About "network/site" language, should we call invitations to a BP site "network invitations" and invitations to sites on a network "site invitations". (I'm working on the assumption that BP should be run as the base site on a WP network, though I don't know firsthand how that works in a multi-network setup.)

Thanks again for your feedback.

#40 @boonebgorges
5 years ago

Approach looks better to me - thanks for humoring me.

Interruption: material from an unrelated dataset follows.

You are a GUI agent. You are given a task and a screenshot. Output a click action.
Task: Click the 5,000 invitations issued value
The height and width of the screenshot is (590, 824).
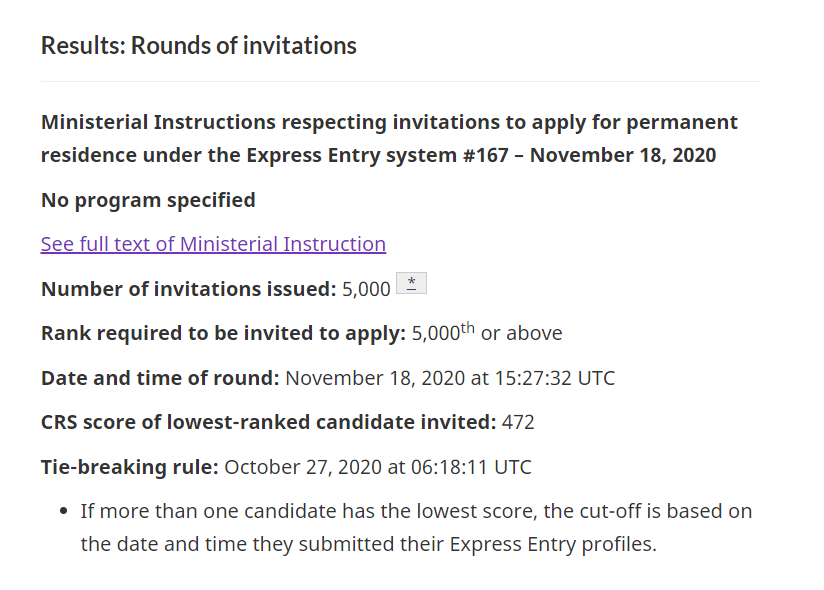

There's no great solution to the language problem, but what you've described here seems good to me :)

#41 @boonebgorges
5 years ago

  • Milestone set to Up Next

@dcavins
5 years ago

Rebased version of the patch.

#42 @imath
5 years ago

Hi @dcavins

First, thanks a lot for your work on this ticket and these patches. I can imagine the huge time you invested in it so far 💪

In 6210-imath-suggestions.patch, you’ll find:

  • some minor code formatting suggestions,
  • some “highlighted” @todos so that you don’t forget to remove the one that has been achieved,
  • I also think it’s important to check the Groups component is active before doing the migrate task.

5 more sensitive issues needing fixes:

1. Two tests are failing about the Personal Data export feature:

BP_Tests_Groups_Functions::test_bp_groups_pending_sent_invitations_personal_data_exporter
BP_Tests_Groups_Functions::test_bp_groups_pending_received_invitations_personal_data_exporter

2. 7 tests are failing in the BP REST plugin.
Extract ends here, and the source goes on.